* Exercises:
1. In the article on how the coronavirus crisis could change society, copy the passage from "- We may see" up to and including "the market today.", switching "backlash" to "reaction".
2. Which two earlier "black swan" events does the article on how the coronavirus crisis could change society mention?
Segment Start: Document text
How the coronavirus crisis could change society
Practically every major disruption or “black swan” event navigated by the human race has resulted in significant changes to society; the coronavirus will be no different. We present some potential long-term implications of this crisis which are likely to have ramifications for businesses, industries and the evolution of the investing environment for many, many years.
Some of the recent high impact or “black swan” events that are likely fresh in people’s minds, include the September 11 terrorist attacks and the 2008 global financial crisis. Both of these major disruptions reshaped society in lasting ways, from how we travel, the level of security we are subjected to and even our vernacular underwent modifications.
While we are in the middle of the most recent “black swan”, namely the global pandemic caused by the coronavirus, the team at Montaka Global are already thinking through what the long-term implications and lasting changes of this crisis could be. It is likely the crisis will have long-term ramifications for businesses, industries and how the investing environment evolves. While far from an exhaustive list, some of our thoughts are summarised below:
- People have rapidly adopted a heightened awareness of the potential danger of touching surfaces, being too close to other people and breathing the air in an enclosed space (e.g. movie theaters, aircraft, cruise ships, etc). How quickly this awareness recedes (i.e. social distancing) will vary person-by-person, however it is unlikely to completely vanish for anyone living through 2020. People are less likely to be accepting of environments and businesses that do not modify their practices to account for this, and may suffer long-term decline or never fully recover from the immediate term-shocks of the global shut-downs.
- For the past several years, people in the advanced world have spent more money on meals prepared outside of their homes than buying ingredients in order to prepare meals at home. Now however, given restaurants are largely closed and as isolation increases, many people will learn or re-learn how to cook and prepare meals for themselves. Alternately, food delivery options may surge, however given the mass layoffs that are underway and the recession that lies ahead, the former is likely to see a more significant benefit as it is more cost effective. Either way, people are probably going to reduce the frequency of their sit-down dining experiences relative to the past, which may result in significantly fewer restaurants as society becomes less communal at least for a while.
- The world has been in the midst of a secular shift online for quite some time, the coronavirus will likely accelerate this move and break-down some of the last remaining barriers. While not everything can become virtual, in many areas of our lives, uptake on useful online tools has been slowed by legacy players in collaboration with overcautious bureaucrats. More regulated industries such as healthcare, legal, banking and government processes which previously required a physical interaction, are already rapidly morphing online in just a few short weeks. This will likely snowball long after the crisis ends.
- We may see renewed faith in the role of the government, with the coronavirus providing global evidence that a functioning government is crucial for a healthy society. Alternately, if the measures taken by governments to shut down the economy result in a long-term degradation of living standards, there may be a backlash and more instability in society.
While the long-term, societal impact of the coronavirus remains unknowable, rest assured the team at Montaka Global is tirelessly implementing our bottoms-up, fundamental, value investing framework to look into future and probabilistically assess the risks and opportunities (long and short) that are being presented by the market today.
Segment End: Document text
Segment Start: Supplied material
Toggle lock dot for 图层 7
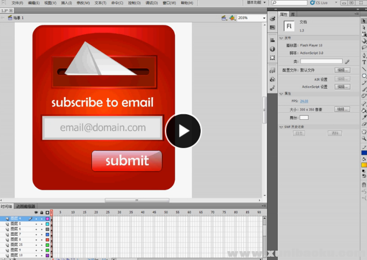pyautogui.click(x=41, y=234)
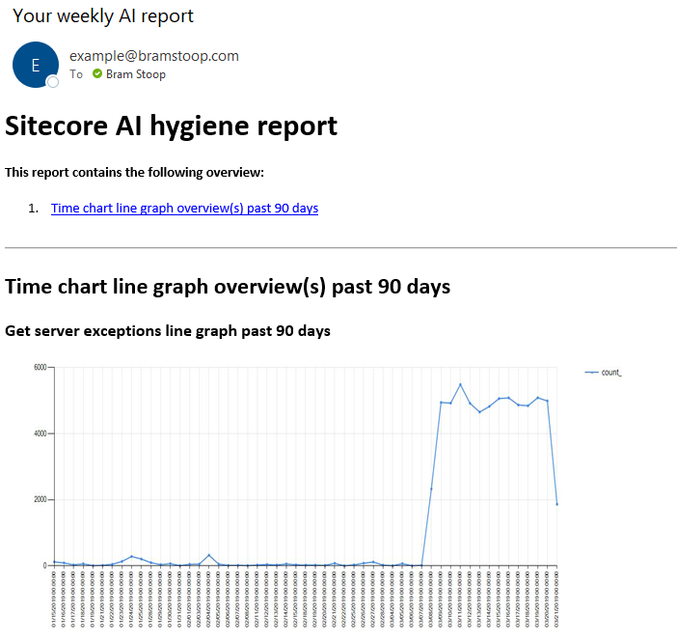Click the 6000 label on the y-axis
Viewport: 677px width, 644px height.
40,367
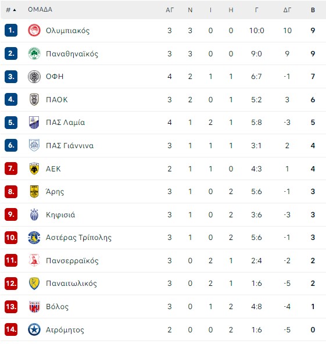Click the Ολυμπιακός team crest
The height and width of the screenshot is (344, 326).
click(34, 30)
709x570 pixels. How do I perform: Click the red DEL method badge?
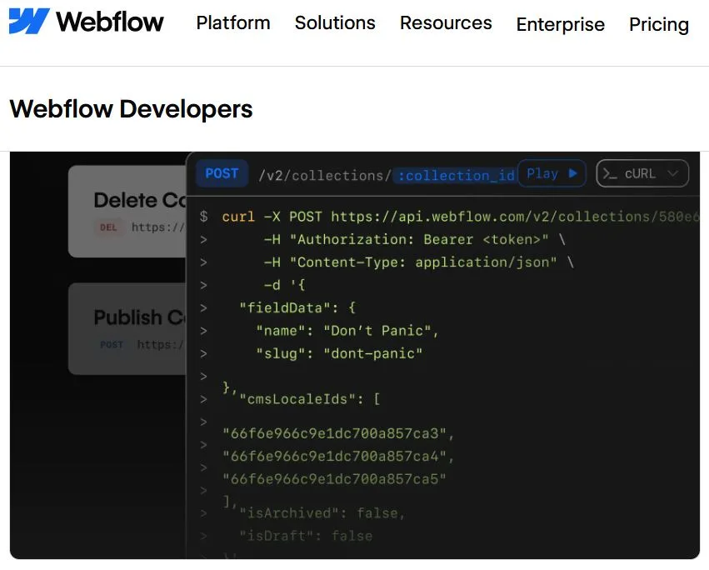[108, 228]
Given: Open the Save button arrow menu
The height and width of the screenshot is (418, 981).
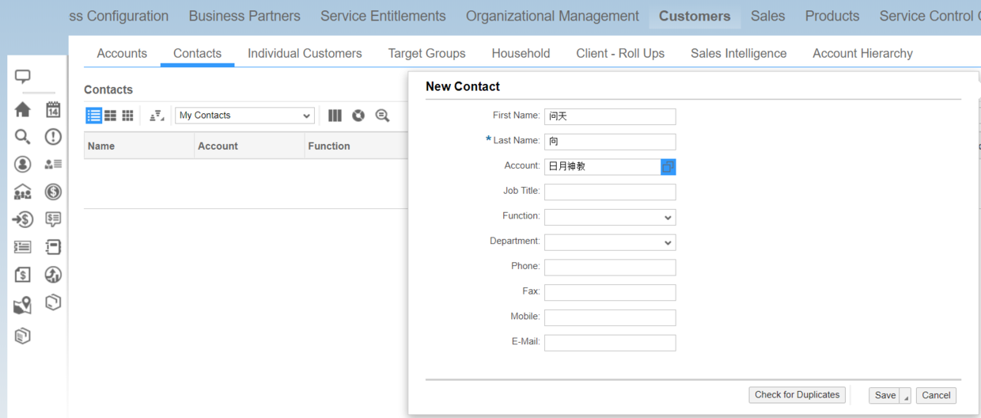Looking at the screenshot, I should 906,396.
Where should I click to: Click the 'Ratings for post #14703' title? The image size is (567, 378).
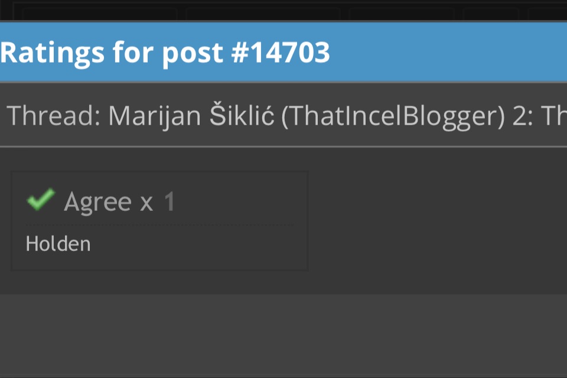point(165,53)
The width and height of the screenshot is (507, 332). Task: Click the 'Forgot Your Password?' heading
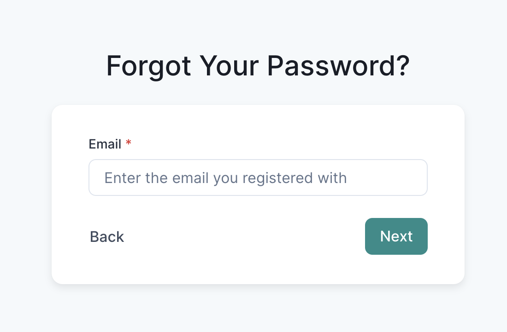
Segment End: Supplied material
* List of answers:
1.
- We may see renewed faith in the role of the government, with the coronavirus providing global evidence that a functioning government is crucial for a healthy society. Alternately, if the measures taken by governments to shut down the economy result in a long-term degradation of living standards, there may be a reaction and more instability in society.
While the long-term, societal impact of the coronavirus remains unknowable, rest assured the team at Montaka Global is tirelessly implementing our bottoms-up, fundamental, value investing framework to look into future and probabilistically assess the risks and opportunities (long and short) that are being presented by the market today.

2. The September 11 terrorist attacks and the 2008 global financial crisis.